少しでも妻を手伝おうと、同僚に白い目で見られながら定時で退社してきたのに。
流しには、朝食のプレートから幼稚園用の水筒2本、弁当箱3箱、赤ん坊の哺乳瓶、鍋やフライパンまで、無造作に突っ込まれている。
幼稚園用の水筒は、紐までびっしょり濡れている。紐はドライヤーで乾かさなければいけない。
想像しただけで、ため息が出る。
「ほら、また」
妻の鋭い言葉が飛んでくる。
いつまでも風呂に入ろうとしない五歳、三歳の子供に向かって怒鳴りつけていたかと思ったのに、僕のため息まで耳に入っているとは。
地獄耳とはこのことか。
「ほんとうざい。言いたいことがあるなら、ため息じゃなくて、言葉で言ってくれない?」
言ったってしょうがないじゃないか。
8時間労働で疲れ切った体で、きれいで静かな家に帰れないしんどさを、ちっとも癒されないしんどさを、妻に優しく労ってもらえないしんどさを、言葉で言ったところで、わかってもらえるはずがない。

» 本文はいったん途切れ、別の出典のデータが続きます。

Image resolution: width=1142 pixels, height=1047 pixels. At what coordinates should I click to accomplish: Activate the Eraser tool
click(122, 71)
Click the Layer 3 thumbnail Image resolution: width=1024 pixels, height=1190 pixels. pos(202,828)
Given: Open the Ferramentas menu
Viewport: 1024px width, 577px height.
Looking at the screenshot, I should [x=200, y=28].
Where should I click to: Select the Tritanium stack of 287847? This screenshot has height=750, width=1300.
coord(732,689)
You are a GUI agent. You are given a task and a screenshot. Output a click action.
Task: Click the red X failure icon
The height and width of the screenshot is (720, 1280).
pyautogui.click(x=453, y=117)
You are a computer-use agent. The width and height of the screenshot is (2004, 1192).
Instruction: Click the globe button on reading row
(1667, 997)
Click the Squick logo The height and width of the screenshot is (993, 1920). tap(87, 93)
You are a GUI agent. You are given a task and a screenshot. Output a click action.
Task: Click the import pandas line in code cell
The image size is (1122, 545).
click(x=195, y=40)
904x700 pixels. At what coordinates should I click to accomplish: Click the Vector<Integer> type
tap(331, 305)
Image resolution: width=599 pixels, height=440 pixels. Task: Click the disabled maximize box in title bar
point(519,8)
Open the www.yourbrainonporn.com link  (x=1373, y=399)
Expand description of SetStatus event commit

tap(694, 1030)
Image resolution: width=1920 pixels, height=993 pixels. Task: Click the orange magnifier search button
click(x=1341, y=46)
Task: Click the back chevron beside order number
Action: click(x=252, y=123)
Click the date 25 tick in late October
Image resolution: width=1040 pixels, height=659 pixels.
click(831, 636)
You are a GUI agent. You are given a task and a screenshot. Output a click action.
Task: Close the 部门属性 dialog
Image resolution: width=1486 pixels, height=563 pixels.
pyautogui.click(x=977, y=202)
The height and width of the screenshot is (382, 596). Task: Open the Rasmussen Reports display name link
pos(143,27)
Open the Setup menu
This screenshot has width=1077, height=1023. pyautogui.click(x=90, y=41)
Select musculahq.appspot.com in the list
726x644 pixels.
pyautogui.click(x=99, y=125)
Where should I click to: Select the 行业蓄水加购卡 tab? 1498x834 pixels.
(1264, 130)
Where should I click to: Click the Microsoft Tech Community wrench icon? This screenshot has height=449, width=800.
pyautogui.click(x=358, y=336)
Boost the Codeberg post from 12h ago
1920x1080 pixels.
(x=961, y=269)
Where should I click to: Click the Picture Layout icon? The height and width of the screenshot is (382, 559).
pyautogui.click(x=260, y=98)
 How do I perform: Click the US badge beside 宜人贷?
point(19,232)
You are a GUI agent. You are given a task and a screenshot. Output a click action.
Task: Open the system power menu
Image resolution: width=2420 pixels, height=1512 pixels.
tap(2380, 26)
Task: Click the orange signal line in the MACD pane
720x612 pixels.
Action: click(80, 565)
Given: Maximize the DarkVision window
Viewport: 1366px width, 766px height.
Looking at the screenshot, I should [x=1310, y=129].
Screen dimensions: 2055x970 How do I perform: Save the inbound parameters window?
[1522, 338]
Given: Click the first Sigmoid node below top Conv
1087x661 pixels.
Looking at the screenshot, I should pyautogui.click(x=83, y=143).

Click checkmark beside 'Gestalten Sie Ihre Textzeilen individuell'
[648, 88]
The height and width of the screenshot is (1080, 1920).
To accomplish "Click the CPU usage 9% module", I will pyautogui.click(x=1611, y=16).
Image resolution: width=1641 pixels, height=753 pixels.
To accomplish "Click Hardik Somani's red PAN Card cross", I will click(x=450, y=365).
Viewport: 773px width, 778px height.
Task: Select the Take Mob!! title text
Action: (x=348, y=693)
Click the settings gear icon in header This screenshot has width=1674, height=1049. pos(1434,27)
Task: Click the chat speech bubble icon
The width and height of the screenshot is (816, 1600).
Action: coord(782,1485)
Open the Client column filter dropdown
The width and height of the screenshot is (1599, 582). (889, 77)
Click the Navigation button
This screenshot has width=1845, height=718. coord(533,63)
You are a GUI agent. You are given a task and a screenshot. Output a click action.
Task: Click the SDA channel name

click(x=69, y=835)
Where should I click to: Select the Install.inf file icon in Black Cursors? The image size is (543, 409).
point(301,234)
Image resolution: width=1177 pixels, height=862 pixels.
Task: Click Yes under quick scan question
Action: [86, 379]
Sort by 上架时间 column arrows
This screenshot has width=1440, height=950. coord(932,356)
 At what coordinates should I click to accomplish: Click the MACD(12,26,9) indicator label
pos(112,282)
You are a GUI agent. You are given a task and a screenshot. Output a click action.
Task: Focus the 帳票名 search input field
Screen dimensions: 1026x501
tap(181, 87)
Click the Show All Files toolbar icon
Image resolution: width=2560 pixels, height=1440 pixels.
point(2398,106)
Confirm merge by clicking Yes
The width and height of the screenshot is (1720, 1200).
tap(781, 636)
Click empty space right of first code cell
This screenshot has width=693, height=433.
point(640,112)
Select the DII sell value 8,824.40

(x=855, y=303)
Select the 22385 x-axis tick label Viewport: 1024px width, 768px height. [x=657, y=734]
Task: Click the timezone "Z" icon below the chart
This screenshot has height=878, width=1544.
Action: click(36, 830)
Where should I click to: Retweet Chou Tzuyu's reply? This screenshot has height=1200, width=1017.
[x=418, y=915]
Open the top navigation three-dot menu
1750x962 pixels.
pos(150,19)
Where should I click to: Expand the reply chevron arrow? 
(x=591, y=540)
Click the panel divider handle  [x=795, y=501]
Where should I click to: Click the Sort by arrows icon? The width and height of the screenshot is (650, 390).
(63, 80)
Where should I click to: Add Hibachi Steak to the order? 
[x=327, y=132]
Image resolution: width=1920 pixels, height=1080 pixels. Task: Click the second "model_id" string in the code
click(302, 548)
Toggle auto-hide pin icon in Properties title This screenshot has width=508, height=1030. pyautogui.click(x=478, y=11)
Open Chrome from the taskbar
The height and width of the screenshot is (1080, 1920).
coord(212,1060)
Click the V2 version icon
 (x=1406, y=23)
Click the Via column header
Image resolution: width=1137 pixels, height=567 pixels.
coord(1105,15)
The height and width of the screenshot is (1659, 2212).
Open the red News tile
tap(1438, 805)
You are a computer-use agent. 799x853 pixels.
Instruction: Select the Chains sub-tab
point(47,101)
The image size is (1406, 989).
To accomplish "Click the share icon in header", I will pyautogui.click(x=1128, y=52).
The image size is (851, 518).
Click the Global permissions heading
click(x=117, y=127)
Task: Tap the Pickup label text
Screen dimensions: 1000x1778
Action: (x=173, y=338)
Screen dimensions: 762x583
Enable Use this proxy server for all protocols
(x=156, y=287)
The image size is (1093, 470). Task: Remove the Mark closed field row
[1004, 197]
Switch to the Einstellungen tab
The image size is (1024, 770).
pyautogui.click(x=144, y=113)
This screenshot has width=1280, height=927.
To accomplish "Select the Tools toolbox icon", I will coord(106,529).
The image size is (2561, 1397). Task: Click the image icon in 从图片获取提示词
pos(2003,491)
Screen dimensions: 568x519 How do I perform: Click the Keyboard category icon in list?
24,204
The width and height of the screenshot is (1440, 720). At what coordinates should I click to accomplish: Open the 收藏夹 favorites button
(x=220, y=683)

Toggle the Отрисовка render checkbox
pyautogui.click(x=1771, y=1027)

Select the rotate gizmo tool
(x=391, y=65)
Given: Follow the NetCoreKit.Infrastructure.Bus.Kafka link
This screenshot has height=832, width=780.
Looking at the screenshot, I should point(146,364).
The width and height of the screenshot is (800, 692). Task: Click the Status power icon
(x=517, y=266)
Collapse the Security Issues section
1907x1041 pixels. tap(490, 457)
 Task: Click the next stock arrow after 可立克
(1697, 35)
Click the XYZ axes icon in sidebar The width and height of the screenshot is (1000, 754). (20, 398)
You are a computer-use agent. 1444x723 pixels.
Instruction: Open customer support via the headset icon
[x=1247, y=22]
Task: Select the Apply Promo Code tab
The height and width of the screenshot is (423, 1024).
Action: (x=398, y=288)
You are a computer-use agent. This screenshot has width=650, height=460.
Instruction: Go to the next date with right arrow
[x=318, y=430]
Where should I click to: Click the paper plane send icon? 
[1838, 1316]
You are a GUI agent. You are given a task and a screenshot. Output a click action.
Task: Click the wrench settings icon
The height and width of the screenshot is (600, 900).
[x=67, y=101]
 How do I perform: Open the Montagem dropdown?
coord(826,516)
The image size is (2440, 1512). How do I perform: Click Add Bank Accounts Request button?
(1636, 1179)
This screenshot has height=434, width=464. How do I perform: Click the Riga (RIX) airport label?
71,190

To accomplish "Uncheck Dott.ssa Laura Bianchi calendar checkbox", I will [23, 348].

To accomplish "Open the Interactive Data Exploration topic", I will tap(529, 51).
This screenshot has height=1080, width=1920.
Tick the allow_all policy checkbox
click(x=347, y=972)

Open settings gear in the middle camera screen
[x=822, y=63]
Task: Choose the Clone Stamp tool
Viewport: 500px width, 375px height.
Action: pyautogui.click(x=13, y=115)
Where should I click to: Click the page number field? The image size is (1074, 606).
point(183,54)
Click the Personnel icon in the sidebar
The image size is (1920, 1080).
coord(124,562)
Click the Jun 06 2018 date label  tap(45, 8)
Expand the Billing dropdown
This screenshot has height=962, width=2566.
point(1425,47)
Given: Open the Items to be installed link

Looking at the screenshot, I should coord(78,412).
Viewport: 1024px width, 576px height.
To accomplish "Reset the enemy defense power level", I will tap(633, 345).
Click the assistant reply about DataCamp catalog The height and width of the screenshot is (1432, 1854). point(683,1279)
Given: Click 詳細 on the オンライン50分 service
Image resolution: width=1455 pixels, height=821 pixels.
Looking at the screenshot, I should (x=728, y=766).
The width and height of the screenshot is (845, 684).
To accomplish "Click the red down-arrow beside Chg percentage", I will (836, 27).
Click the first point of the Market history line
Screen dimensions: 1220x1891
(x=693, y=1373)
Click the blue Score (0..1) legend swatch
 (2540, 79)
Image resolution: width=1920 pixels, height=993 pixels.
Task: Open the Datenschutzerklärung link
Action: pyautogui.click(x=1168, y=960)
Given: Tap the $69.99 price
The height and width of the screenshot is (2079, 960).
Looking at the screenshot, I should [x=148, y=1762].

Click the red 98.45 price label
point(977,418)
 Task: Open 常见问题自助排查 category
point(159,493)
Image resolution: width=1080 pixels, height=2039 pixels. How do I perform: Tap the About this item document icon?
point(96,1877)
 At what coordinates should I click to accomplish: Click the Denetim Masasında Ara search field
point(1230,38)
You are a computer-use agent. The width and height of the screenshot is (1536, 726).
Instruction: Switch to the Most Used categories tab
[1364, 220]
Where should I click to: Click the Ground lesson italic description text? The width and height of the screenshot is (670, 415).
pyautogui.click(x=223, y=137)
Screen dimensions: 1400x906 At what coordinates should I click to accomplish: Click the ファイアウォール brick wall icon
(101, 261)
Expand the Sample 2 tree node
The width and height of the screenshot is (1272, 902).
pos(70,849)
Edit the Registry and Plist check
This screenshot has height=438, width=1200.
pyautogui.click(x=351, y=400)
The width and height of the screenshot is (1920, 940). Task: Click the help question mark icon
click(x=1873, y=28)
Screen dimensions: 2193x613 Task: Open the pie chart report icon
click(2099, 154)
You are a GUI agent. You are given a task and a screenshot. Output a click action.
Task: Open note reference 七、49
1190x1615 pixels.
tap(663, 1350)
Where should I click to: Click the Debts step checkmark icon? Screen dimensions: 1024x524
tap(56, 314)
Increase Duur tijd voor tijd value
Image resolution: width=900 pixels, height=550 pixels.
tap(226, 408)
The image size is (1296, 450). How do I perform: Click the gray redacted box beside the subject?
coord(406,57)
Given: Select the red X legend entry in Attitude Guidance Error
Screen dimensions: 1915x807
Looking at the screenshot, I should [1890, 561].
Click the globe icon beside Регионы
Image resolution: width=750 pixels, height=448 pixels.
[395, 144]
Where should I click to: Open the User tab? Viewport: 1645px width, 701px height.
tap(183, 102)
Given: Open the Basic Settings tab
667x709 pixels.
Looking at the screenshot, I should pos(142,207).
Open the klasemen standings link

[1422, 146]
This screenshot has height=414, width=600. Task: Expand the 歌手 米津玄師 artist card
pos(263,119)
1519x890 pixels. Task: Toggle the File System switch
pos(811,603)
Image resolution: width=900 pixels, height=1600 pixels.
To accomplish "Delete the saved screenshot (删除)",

「今度、ため息ついたら、離婚だから。それ、ため息ハラスメントっていう、立派なDVだから」
妻はなぜか勝ち誇ったように言う。
この家では、呼吸さえ自由にさせてもらえないのか。
つらいときでも、鼻歌を歌っていろというのか。
僕は感情のないロボットじゃない。金を運ぶだけのATMでもない。
息くらい、自由に吐かせてくれよ。
*
「あなたがため息をつくと、責められているみたいで、つらい」
ある日、妻はそう言って、泣いた。
次の日、子供も妻も、いなくなっていた。
あんなに騒々しかった家は、しんと静まり返り、キッチンもきれいに片付いていた。
「やればできるじゃん」
がらんとしたリビングに、僕はへたりこむ。
「はーーーーーー」
やっと、好きな時に好きなだけ、ため息がつける。
子供達の喧騒の声ではなく、妻の暴言でもなく、自分自身の深い息の音に、心から癒されていく。
僕は何度も、息を吸い、吐き出す。
もう一度、もう一度。
吐き出した息とともに、僕の胸は空っぽになった。